Funktionen als Argumente
Funktionen sind Objekte in Julia. Sie können wie alle anderen Objekte als Argumente an andere Funktionen übergeben werden. Funktionen, die Funktionen akzeptieren, werden als Funktionen höherer Ordnung bezeichnet.
Beispielsweise können wir ein Äquivalent der foreach
Funktion der Standardbibliothek implementieren, indem wir als ersten Parameter eine Funktion f
.
function myforeach(f, xs)
for x in xs
f(x)
end
end
Wir können testen, dass diese Funktion tatsächlich wie erwartet funktioniert:
julia> myforeach(println, ["a", "b", "c"])
a
b
c
Wenn Sie statt eines späteren Parameters eine Funktion als ersten Parameter verwenden, können Sie die do-Block-Syntax von Julia verwenden. Die do-Block-Syntax ist nur eine bequeme Möglichkeit, eine anonyme Funktion als erstes Argument an eine Funktion zu übergeben.
julia> myforeach([1, 2, 3]) do x
println(x^x)
end
1
4
27
myforeach
oben beschriebene Implementierung von myforeach
entspricht in etwa der integrierten foreach
Funktion. Es gibt auch viele andere integrierte Funktionen höherer Ordnung.
Funktionen höherer Ordnung sind ziemlich mächtig. Beim Arbeiten mit Funktionen höherer Ordnung werden die genauen ausgeführten Operationen manchmal unwichtig, und Programme können sehr abstrakt werden. Kombinatoren sind Beispiele für Systeme mit hoch abstrakten Funktionen höherer Ordnung.
Zuordnen, filtern und reduzieren
Zwei der grundlegendsten Funktionen höherer Ordnung, die in der Standardbibliothek enthalten sind, sind map
und filter
. Diese Funktionen sind generisch und können auf jeder Iteration ausgeführt werden . Sie eignen sich insbesondere für Berechnungen an Arrays .
Angenommen, wir haben einen Datensatz von Schulen. Jede Schule unterrichtet ein bestimmtes Fach, hat eine Anzahl von Klassen und eine durchschnittliche Anzahl von Schülern pro Klasse. Wir können eine Schule mit dem folgenden unveränderlichen Typ modellieren:
immutable School
subject::Symbol
nclasses::Int
nstudents::Int # average no. of students per class
end
Unser Datensatz von Schulen wird eine Vector{School}
:
dataset = [School(:math, 3, 30), School(:math, 5, 20), School(:science, 10, 5)]

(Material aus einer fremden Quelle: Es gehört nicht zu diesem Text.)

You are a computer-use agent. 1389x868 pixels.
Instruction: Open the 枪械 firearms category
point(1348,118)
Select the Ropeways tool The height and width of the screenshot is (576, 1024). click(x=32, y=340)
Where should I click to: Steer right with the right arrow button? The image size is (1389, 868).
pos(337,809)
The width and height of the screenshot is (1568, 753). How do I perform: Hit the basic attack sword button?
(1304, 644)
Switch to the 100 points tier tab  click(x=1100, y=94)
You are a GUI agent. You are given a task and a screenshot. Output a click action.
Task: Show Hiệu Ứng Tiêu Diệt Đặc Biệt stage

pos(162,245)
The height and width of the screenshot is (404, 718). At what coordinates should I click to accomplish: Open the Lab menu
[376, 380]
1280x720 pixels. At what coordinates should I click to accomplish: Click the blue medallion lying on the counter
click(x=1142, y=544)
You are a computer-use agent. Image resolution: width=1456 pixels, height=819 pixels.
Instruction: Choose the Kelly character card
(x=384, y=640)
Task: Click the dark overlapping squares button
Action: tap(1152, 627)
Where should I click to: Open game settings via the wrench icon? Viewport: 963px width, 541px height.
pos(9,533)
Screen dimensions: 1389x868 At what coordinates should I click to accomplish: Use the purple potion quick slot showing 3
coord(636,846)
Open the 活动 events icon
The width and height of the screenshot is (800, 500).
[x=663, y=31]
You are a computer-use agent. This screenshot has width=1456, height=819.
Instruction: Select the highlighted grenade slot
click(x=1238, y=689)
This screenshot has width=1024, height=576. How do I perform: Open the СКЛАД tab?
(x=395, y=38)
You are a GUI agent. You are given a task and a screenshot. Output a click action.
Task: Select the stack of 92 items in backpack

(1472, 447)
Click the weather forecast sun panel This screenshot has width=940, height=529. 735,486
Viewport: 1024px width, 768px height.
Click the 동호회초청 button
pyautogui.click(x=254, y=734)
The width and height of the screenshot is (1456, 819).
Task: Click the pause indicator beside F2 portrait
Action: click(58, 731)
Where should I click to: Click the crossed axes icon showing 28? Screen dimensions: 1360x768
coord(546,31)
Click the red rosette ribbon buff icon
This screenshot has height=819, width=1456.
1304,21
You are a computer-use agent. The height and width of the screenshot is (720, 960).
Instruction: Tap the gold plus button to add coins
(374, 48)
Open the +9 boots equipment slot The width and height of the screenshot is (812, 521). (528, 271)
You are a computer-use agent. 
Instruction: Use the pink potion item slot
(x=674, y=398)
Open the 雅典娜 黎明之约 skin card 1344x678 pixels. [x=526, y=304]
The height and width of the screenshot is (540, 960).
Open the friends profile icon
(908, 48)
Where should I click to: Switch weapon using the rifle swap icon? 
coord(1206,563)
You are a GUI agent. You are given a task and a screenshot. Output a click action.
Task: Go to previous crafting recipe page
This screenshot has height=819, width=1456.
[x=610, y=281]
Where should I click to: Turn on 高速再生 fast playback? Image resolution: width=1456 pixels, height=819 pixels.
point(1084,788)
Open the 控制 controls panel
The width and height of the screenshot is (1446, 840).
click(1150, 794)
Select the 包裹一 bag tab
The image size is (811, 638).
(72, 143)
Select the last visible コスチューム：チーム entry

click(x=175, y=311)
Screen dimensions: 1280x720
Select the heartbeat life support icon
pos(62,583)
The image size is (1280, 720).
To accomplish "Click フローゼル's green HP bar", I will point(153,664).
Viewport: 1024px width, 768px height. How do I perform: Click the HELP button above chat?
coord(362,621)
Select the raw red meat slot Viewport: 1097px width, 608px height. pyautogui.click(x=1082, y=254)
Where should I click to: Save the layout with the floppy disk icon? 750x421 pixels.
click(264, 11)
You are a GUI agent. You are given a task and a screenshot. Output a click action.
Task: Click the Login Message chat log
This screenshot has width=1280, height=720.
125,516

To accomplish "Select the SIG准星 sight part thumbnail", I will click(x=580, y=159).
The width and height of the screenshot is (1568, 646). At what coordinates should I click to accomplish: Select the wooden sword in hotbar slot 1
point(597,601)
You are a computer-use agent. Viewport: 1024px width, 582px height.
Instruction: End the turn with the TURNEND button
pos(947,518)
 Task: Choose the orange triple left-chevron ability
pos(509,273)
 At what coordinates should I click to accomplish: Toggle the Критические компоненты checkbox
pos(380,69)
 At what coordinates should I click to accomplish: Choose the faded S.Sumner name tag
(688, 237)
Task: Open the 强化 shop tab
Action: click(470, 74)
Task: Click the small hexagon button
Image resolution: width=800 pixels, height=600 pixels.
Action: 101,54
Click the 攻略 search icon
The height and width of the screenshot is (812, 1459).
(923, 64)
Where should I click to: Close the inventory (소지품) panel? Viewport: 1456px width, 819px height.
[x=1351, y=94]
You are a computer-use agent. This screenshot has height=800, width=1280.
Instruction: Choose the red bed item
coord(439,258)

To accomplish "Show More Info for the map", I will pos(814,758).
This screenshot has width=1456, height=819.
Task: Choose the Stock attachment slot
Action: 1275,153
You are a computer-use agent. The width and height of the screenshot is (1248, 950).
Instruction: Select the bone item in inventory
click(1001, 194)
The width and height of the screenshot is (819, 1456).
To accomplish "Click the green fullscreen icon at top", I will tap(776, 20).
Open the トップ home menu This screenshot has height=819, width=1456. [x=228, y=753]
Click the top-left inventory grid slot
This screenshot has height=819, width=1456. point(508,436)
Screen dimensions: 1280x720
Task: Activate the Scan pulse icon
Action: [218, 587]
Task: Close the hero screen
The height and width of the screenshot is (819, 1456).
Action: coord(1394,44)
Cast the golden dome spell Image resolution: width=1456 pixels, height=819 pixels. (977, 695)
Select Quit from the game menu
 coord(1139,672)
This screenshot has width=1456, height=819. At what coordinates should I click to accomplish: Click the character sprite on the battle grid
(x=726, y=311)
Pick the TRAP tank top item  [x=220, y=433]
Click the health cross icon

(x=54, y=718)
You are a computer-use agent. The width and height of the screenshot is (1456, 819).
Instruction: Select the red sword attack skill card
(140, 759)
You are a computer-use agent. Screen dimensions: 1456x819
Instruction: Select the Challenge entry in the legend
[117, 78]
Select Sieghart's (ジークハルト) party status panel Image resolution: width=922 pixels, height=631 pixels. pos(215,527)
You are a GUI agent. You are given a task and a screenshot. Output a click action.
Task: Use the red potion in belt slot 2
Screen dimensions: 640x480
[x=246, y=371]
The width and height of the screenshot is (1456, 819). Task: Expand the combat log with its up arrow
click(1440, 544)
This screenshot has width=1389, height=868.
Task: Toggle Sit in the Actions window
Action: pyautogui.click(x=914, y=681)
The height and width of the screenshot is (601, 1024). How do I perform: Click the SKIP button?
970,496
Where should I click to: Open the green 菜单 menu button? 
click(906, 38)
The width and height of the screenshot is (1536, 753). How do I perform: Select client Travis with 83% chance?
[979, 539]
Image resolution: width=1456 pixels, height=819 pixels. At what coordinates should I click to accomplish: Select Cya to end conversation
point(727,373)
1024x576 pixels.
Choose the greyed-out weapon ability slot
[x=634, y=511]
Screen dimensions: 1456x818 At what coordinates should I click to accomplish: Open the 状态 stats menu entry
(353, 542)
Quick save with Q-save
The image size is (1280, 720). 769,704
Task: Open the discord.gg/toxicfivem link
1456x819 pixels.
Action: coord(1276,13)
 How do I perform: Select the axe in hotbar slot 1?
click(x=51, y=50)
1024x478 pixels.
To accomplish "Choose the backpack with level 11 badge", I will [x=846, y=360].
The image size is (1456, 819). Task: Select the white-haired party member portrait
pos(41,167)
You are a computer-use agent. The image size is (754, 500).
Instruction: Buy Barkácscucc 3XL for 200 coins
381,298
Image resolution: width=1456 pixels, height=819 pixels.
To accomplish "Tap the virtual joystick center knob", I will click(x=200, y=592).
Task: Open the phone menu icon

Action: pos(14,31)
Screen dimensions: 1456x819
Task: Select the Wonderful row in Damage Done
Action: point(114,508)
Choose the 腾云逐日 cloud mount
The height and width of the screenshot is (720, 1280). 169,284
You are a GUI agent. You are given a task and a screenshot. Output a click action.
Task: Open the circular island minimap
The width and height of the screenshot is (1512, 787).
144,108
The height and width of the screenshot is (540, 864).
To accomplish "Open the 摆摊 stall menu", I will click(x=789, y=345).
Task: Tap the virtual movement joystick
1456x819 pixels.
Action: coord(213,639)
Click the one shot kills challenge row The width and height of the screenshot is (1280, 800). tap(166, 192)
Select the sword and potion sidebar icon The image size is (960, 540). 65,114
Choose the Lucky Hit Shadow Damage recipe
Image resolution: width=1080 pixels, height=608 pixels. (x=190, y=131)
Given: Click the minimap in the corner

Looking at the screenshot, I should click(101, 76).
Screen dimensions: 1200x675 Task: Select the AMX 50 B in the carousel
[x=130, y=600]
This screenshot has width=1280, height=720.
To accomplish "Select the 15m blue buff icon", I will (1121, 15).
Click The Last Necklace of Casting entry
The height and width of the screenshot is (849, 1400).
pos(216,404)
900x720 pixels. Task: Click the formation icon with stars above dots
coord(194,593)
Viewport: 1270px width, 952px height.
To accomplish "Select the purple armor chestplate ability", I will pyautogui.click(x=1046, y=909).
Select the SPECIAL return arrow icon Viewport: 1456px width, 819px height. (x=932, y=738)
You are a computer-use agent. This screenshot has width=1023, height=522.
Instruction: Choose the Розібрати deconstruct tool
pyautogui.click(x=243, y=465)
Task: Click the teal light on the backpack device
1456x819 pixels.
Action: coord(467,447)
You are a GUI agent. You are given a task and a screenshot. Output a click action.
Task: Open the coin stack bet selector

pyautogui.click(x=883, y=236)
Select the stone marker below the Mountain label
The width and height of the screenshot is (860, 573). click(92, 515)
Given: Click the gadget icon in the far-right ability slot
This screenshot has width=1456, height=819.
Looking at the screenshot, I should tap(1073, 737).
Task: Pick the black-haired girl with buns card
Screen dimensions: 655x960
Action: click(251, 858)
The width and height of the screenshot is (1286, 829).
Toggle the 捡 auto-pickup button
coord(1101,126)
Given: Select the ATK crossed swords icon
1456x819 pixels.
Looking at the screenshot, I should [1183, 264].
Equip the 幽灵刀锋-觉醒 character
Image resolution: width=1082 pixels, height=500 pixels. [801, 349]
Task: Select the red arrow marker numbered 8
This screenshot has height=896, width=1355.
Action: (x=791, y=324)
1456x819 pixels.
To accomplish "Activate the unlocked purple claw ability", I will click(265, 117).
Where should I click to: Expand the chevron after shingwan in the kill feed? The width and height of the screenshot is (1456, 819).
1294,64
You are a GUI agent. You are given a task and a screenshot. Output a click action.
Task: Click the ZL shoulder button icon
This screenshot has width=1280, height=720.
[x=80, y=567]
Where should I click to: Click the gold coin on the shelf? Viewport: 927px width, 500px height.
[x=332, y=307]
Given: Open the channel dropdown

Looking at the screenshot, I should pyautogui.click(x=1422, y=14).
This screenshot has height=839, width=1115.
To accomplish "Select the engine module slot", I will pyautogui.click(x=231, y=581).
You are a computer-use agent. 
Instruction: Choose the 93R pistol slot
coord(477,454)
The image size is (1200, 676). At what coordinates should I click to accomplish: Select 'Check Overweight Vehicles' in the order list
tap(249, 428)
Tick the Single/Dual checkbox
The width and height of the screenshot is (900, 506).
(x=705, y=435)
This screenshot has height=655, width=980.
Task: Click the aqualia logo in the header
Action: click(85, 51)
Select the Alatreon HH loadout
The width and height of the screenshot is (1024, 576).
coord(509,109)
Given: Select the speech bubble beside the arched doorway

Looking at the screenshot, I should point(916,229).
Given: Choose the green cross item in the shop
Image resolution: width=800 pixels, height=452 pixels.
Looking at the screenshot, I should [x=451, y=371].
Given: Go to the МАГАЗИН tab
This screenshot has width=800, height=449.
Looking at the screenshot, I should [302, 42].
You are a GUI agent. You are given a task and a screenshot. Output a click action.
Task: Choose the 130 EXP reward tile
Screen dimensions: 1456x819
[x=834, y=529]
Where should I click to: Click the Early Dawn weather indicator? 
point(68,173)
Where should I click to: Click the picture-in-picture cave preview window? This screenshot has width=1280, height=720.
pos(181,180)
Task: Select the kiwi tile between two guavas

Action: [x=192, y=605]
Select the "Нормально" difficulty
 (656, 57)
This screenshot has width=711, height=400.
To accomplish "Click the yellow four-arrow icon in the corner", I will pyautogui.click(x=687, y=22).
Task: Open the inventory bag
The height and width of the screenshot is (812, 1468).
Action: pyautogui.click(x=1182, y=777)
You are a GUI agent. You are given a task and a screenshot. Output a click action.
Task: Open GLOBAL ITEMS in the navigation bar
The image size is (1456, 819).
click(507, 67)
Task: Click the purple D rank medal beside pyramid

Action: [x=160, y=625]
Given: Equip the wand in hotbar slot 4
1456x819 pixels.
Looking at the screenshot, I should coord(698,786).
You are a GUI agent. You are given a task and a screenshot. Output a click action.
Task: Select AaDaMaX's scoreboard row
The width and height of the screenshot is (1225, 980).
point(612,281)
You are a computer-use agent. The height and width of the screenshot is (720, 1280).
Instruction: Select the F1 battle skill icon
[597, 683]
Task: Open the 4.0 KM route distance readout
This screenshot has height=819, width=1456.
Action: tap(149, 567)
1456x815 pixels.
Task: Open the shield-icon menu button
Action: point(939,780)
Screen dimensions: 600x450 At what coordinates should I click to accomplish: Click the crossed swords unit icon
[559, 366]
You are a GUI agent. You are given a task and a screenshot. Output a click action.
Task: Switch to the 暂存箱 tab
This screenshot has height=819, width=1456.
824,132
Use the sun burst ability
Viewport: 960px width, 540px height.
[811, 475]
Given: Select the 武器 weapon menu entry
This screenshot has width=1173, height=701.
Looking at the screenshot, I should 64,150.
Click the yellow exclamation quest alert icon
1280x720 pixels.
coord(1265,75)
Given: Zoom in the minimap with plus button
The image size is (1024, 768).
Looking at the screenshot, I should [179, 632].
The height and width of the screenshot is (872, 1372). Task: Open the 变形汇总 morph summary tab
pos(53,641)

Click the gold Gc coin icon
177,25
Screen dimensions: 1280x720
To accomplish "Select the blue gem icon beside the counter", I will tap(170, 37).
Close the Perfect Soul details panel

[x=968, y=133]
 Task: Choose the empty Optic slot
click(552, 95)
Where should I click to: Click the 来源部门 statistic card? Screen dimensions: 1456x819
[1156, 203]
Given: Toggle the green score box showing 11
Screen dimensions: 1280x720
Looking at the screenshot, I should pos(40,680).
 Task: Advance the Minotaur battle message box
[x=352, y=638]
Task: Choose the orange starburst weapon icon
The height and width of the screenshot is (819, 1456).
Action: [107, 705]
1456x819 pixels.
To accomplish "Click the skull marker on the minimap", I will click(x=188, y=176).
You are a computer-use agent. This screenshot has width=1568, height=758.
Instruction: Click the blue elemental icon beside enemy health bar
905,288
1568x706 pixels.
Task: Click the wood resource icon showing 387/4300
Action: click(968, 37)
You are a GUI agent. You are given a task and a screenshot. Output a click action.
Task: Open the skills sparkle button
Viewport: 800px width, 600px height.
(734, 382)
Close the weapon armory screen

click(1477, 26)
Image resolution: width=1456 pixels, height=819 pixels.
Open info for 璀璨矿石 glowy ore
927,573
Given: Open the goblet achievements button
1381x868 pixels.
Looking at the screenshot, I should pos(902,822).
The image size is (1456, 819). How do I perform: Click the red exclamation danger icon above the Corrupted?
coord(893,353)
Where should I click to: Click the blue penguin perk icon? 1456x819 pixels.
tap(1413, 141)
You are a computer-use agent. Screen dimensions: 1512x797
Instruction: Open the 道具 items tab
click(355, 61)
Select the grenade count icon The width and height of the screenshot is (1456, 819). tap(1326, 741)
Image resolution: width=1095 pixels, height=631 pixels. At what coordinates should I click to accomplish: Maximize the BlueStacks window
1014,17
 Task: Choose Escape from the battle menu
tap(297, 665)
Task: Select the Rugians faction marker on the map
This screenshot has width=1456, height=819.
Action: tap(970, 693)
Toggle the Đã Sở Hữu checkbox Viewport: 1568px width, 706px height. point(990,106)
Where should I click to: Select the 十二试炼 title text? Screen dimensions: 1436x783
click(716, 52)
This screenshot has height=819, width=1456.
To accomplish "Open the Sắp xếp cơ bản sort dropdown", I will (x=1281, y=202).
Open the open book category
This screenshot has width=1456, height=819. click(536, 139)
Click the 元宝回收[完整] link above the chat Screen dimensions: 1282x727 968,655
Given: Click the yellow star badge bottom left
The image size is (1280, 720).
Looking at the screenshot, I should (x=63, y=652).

Angenommen, wir möchten herausfinden, wie viele Schüler insgesamt in einem Mathematikprogramm eingeschrieben sind. Dazu benötigen wir mehrere Schritte:
- wir müssen den Datensatz auf nur Schulen beschränken, die Mathematik unterrichten (
filter
) - Wir müssen die Anzahl der Schüler an jeder Schule berechnen (
map
) - und wir müssen diese Liste der Schülerzahlen auf einen einzigen Wert
reduce
, die Summe (reduce
)
Eine naive (nicht sehr performante) Lösung wäre einfach, diese drei Funktionen höherer Ordnung direkt zu verwenden.
function nmath(data)
maths = filter(x -> x.subject === :math, data)
students = map(x -> x.nclasses * x.nstudents, maths)
reduce(+, 0, students)
end
Wir überprüfen, dass sich in unserem Datensatz 190 Mathematikstudenten befinden:
julia> nmath(dataset)
190
Es gibt Funktionen, um diese Funktionen zu kombinieren und somit die Leistung zu verbessern. Wir hätten beispielsweise die mapreduce
Funktion verwenden können, um das Mapping und die Reduktion in einem Schritt durchzuführen, was Zeit und Speicher sparen würde.
Die reduce
ist nur für assoziative Operationen wie +
, gelegentlich ist es jedoch hilfreich, eine Reduktion mit einer nicht assoziativen Operation durchzuführen. Die Funktionen foldl
und foldr
höherer Ordnung sind vorgesehen, um eine bestimmte Reduktionsordnung zu erzwingen.